Thanks! Yeah I have never been someone to chase the hot new rare species. I get what I like and enjoy keeping. I actually have two burms and they were given to me by people who were no longer able to keep them. I've acquired quite a few animals that way!


----------



## dflorian

*Re: My mini-zoo*

Spot on AWESOME! Your wall texture reminds me of the original startrek episodes featuring the characters I've always referred to as the "buttheads".


----------



## heatfreakk3

*Re: My mini-zoo*

Looks awesome! The snake is very pretty. Id love to come see your zoo sometime, cant bring beer though  lol. How big is that tank? Like compared to a human in it?


melas said:


> Okay - so on this gorgeous Thanksgiving Eve I finally picked up my GLASS! Woohoo! The viewing windows are 20" x 36". I went with 3/8" glass for the top cage (will be using 1/2" for the bottom). Total for the two panes of glass = $207!!  No surprise there though - can't wait to see the bill on the bottom cage.
> 
> 
> 
> 
> 
> 
> 
> 
> 
> I also installed the outdoor carpet as well.
> 
> 
> 
> 
> 
> 
> 
> 
> 
> 
> 
> 
> 
> 
> 
> 
> 
> 
> 
> 
> 
> 
> 
> 
> 
> 
> 
> And here's a closeup of the rock texture and painting . . . I think I did alright!
> 
> 
> 
> 
> 
> 
> 
> 
> 
> Here is a trial shot with my albino burm checking the place out!
> 
> 
> 
> 
> 
> 
> 
> 
> 
> No fee for admission - just bring beer and/or frogs!


----------



## melas

*Re: My mini-zoo*



heatfreakk3 said:


> Looks awesome! The snake is very pretty. Id love to come see your zoo sometime, cant bring beer though  lol. How big is that tank? Like compared to a human in it?


Thanks!

Well if you are ever in PA give me a ring . . . I love to show it off - even though it has a LONG way to go!
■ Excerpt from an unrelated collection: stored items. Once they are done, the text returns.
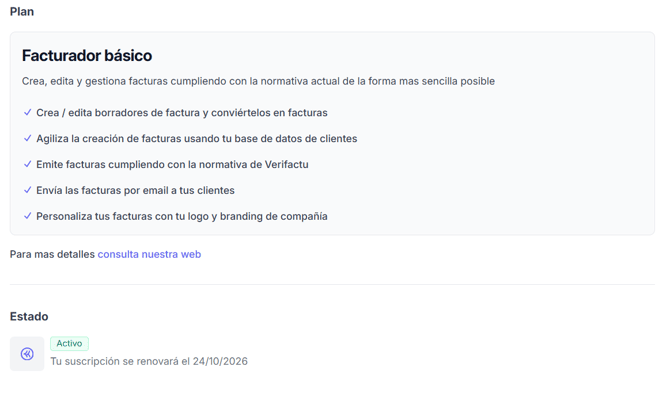Click the 'Para mas detalles' text
Image resolution: width=670 pixels, height=401 pixels.
(x=52, y=255)
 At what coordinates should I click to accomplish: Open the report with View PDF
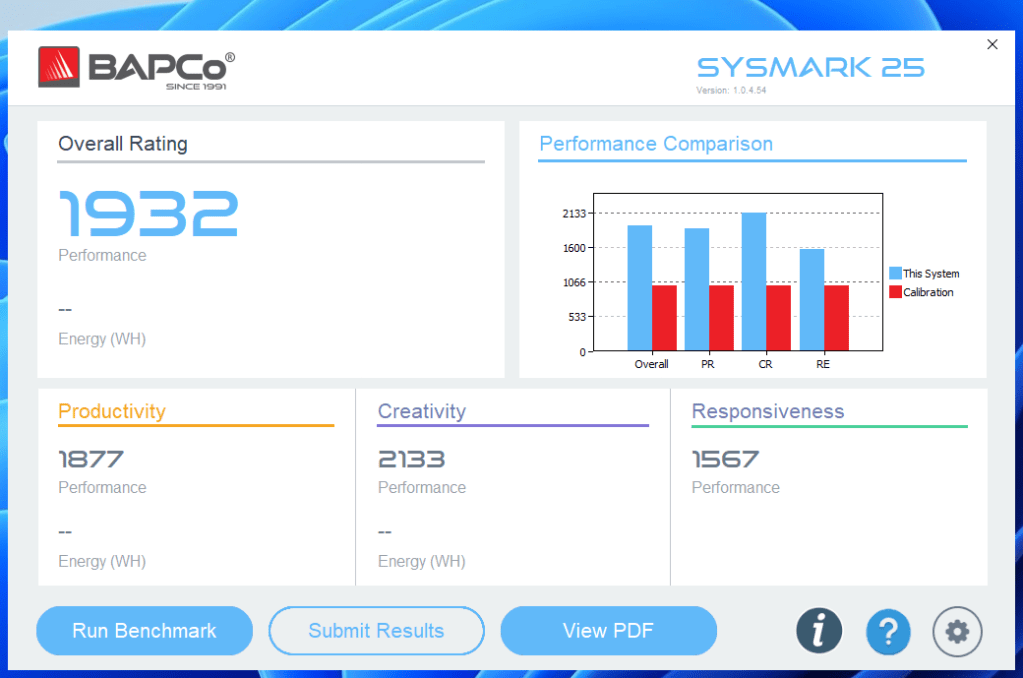[608, 631]
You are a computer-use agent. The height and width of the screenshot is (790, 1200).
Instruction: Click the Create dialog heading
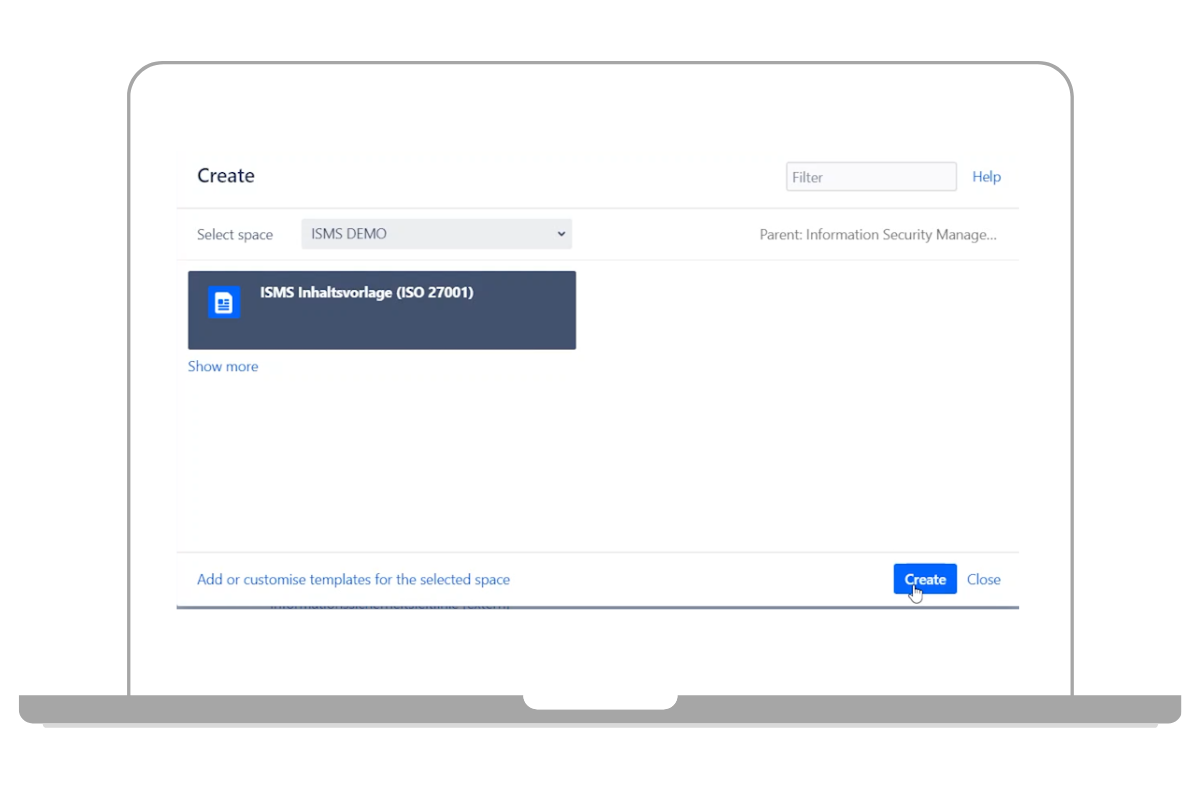pyautogui.click(x=226, y=176)
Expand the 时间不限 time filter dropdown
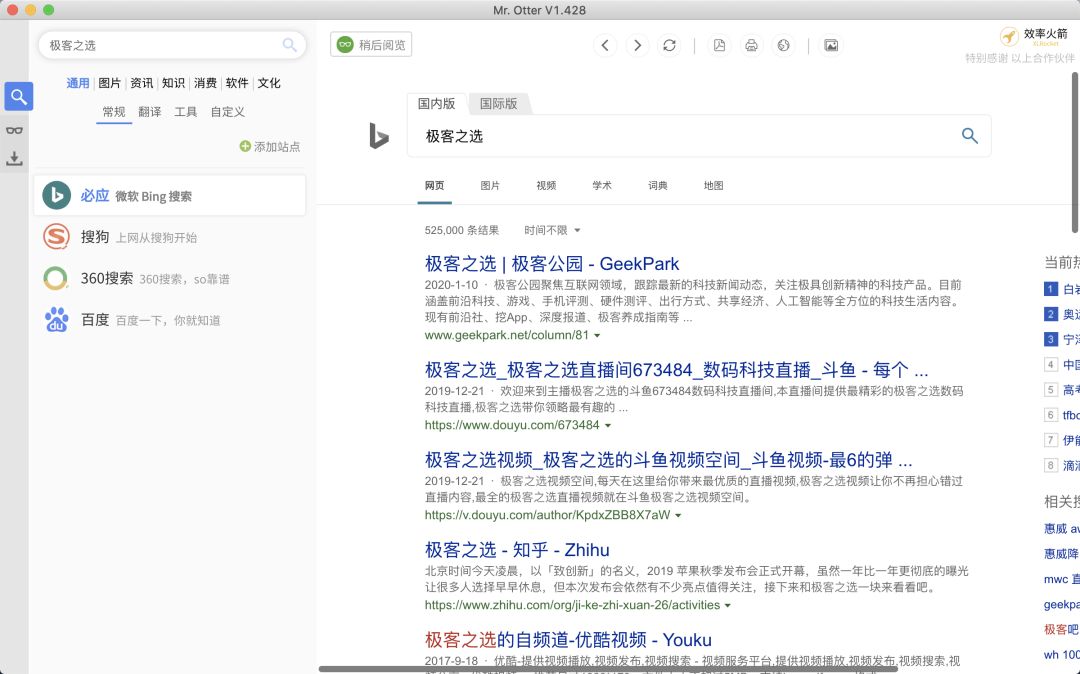 [552, 230]
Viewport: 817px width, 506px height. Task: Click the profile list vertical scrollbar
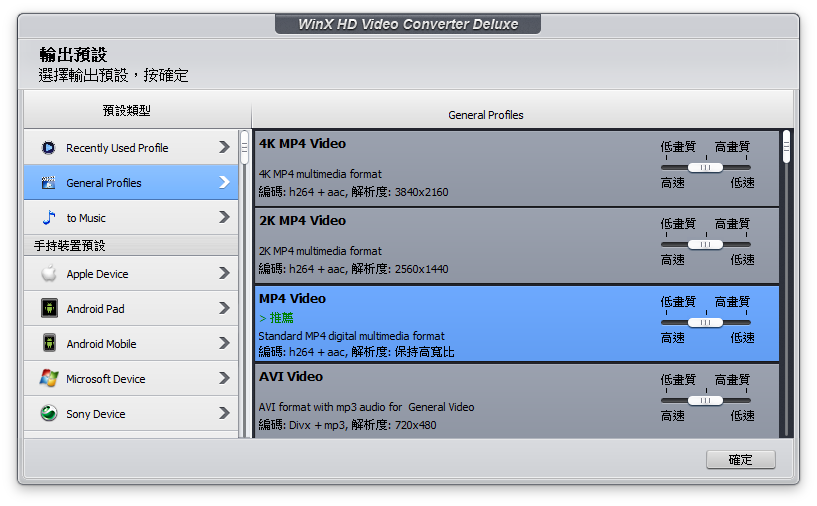tap(786, 283)
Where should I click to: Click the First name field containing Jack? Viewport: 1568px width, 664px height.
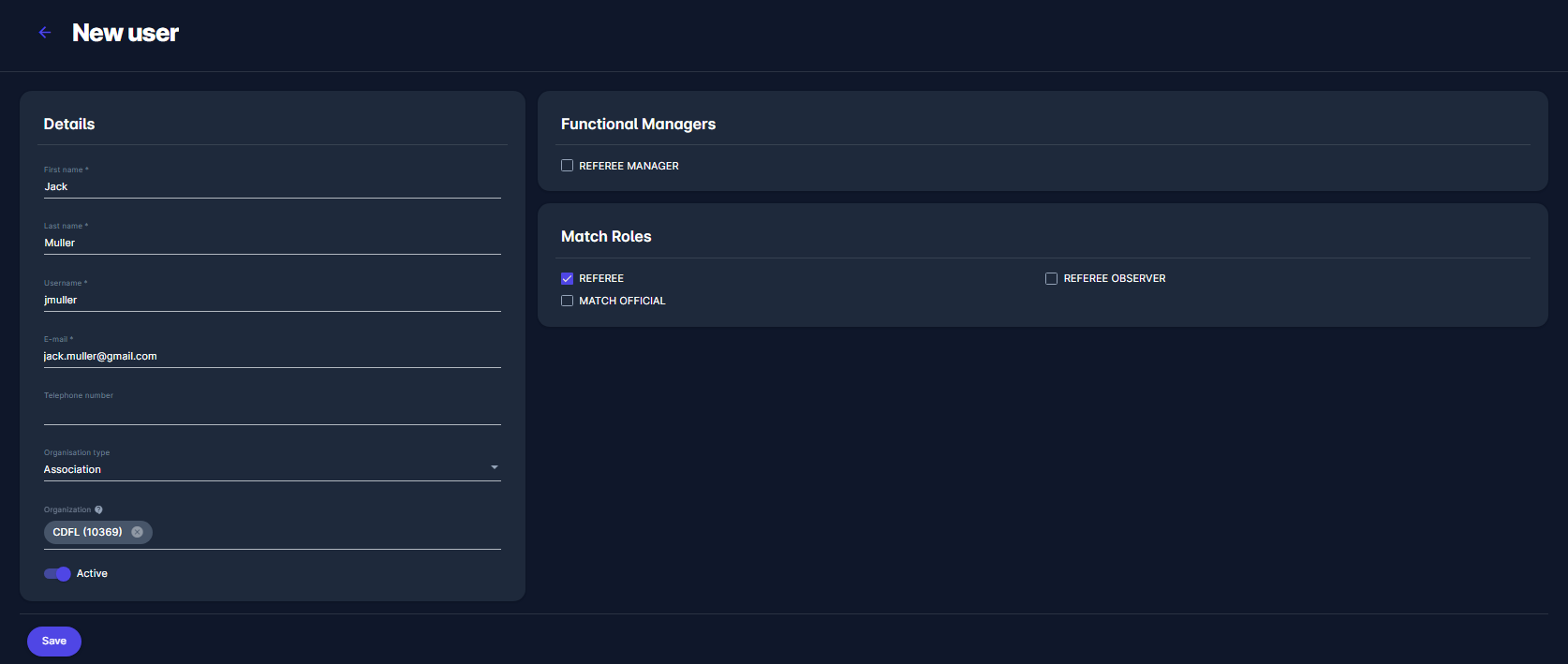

There are two of these cages stacked. Each measures 10ft long x 4ft deep x 2.5ft high.

Here is a pic with a "human" in it (me) . . . 

sorry about the glare - I have a walkout basement and it was a GORGEOUS day! 
Taken right BEFORE I cleaned the glass!


----------



## heatfreakk3

*Re: My mini-zoo*

Thats a nice size tank lol, what do you feed that snake?


----------



## jfehr232

*Re: My mini-zoo*

Very nice matt lol......You look comfortable in it ahaha


----------



## melas

*Re: My mini-zoo*

Haha! Thanks guys! Yeah that burm eats very large rabbits and fetal pigs (all frozen/thawed).


----------



## heatfreakk3

*Re: My mini-zoo*

lol geeze! how much do one of those cost? a little more then a pinky i think! lol.


----------



## melas

*Re: My mini-zoo*

I go to a local farmers auction and buy the rabbits. Last time I picked up 17 rabbits for $70 - that is REALLY cheap. I'm pretty sure it had to do with the cold weather setting in and everyone want to dump their extra males (only one female in the whole lot).

I get the pigs for $1/lb


----------



## heatfreakk3

*Re: My mini-zoo*

Oh thats not bad. I would love to have a snake like yours when im older. I dont have the room or money right now though! lol, ill stick to my little collection, im excited i might be going down to Houston to pick up 1 or 2 mancreeks this weekend, or sometime soon.


----------



## melas

*Re: My mini-zoo*

Yeah they are really interesting animals. Just be sure you get one from a rescue. There are SOOO many of these dumped each year. I have two and both were given to me by folks who meant well but ended up with animals that they could no longer afford to house and feed these guys. Mine are both only half grown (70+ lbs). They have a lot more to go!


----------



## heatfreakk3

*Re: My mini-zoo*

Thats good, ill do that. Are they friendly?


----------



## melas

*Re: My mini-zoo*

Very friendly - doesn't mean they could hurt/kill you though. Definitely not "pets" in the typical sense . . . try to get some "big snake" experience before jumping into burms. Try a red tail boa (also lots available at rescues) or similar sized snake first.


----------



## heatfreakk3

*Re: My mini-zoo*

Yeah ill try that. Do you keep like something to defend yourself when interacting with you python or anything?


----------



## melas

*Re: My mini-zoo*

I have a large python hook and a bottle of rubbing alcohol (in the case of a bite). There are a LOT of things to consider when keeping big snakes . . .


----------



## heatfreakk3

*Re: My mini-zoo*

Yeah i can tell, i would bring like a tazer with me just in case! lol


----------



## jfehr232

*Re: My mini-zoo*



heatfreakk3 said:


> Yeah i can tell, i would bring like a tazer with me just in case! lol


harsh lol..... I read that alcohol comes in handy sometimes. You don't need much correct?


----------



## jpstod

*Re: My mini-zoo*



jfehr232 said:


> harsh lol..... I read that alcohol comes in handy sometimes. You don't need much correct?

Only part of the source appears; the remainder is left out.